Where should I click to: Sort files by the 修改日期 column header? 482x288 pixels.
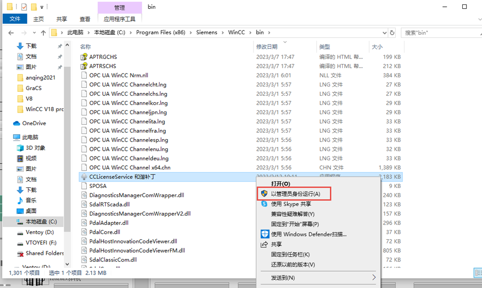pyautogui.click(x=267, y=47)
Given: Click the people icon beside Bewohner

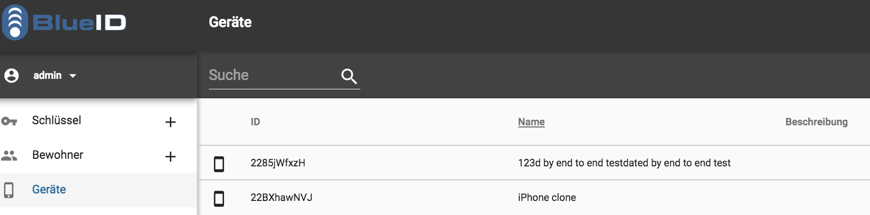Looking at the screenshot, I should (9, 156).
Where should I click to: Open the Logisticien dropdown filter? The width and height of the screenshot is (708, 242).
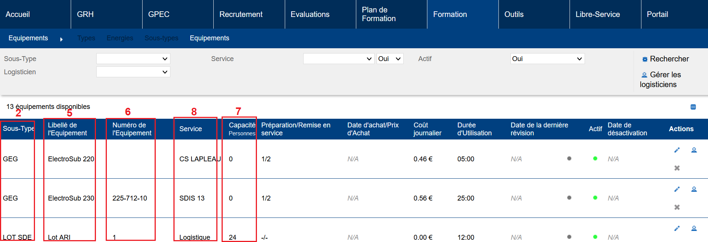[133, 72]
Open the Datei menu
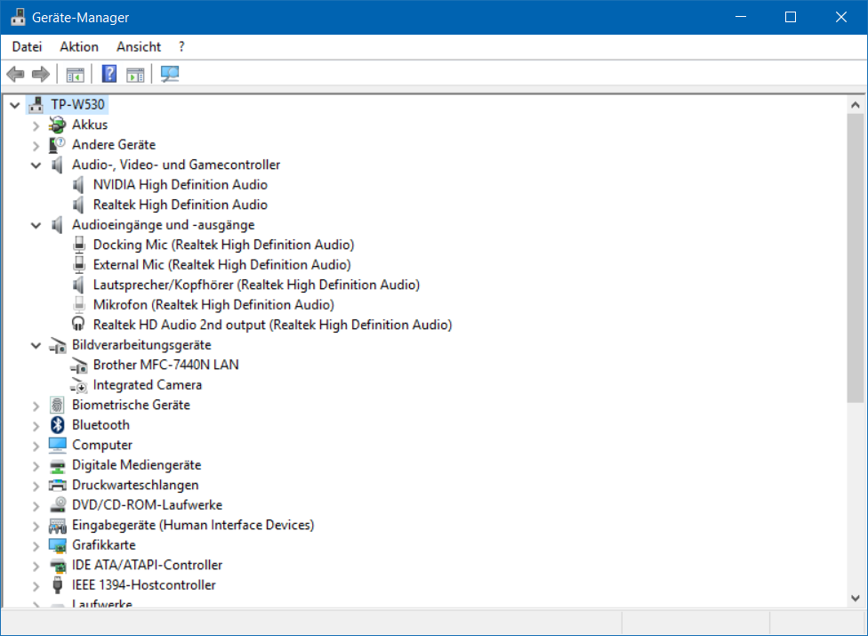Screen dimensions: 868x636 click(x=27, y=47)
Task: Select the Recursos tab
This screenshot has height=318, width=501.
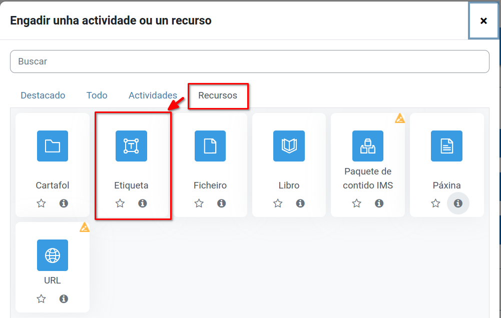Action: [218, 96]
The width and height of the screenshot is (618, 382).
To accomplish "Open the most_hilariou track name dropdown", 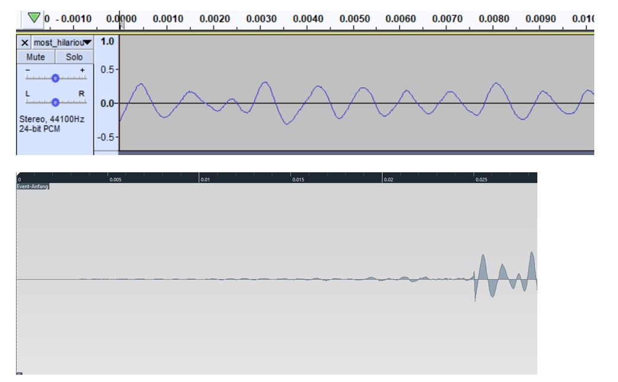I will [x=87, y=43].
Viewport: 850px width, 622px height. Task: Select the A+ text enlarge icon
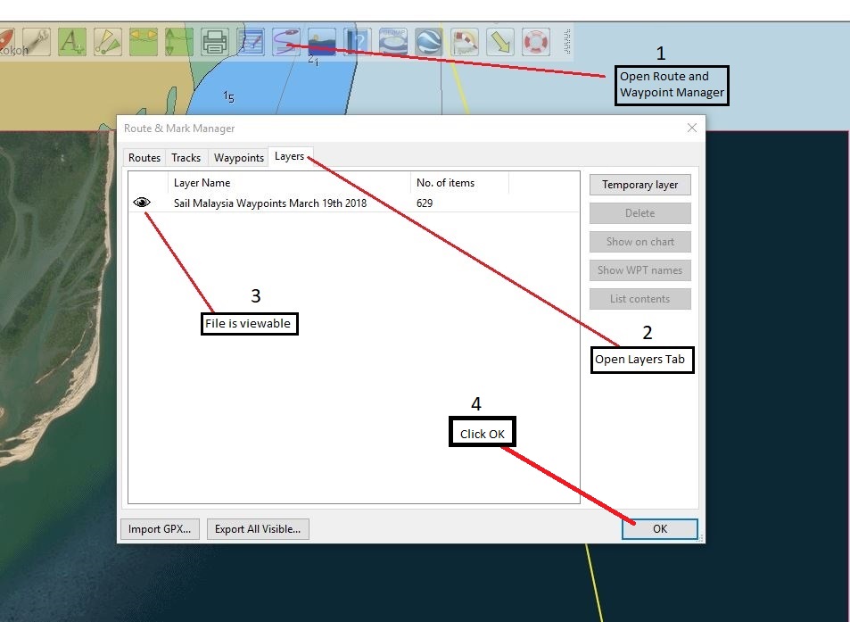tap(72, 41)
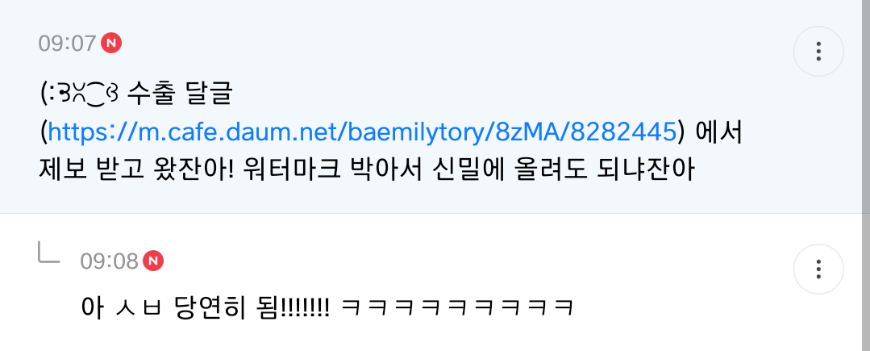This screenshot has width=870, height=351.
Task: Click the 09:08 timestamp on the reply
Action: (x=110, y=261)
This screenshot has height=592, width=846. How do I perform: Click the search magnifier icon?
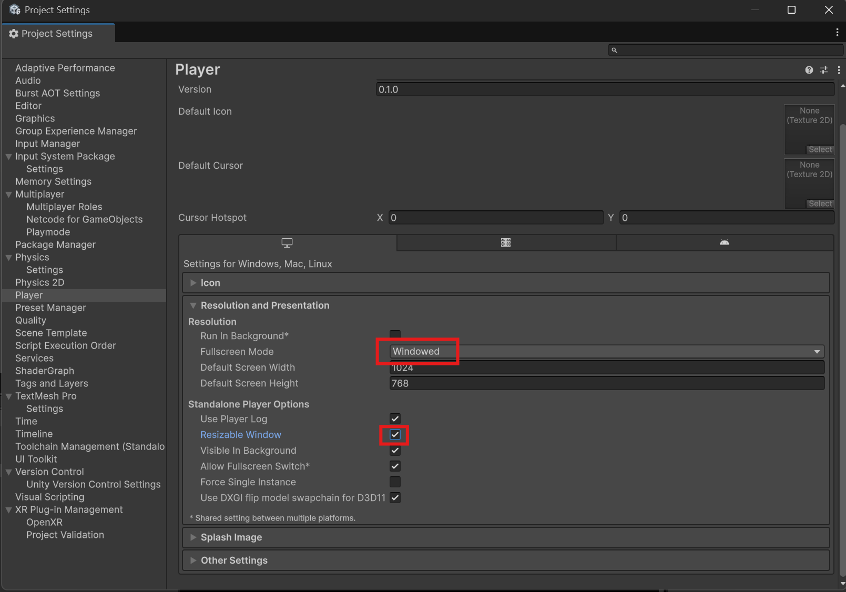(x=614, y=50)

----------

I'd like the lines above repeated exactly, from the one that contains "Given: Click the people icon beside Bewohner" through the one that contains "The width and height of the screenshot is (618, 382).", with no pictures.

Given: Click the people icon beside Bewohner

Looking at the screenshot, I should (9, 156).
Where should I click to: Open the Logisticien dropdown filter? The width and height of the screenshot is (708, 242).
[133, 72]
Open the Datei menu
Screen dimensions: 868x636 click(x=27, y=47)
Task: Select the Recursos tab
This screenshot has height=318, width=501.
Action: [218, 96]
The width and height of the screenshot is (618, 382).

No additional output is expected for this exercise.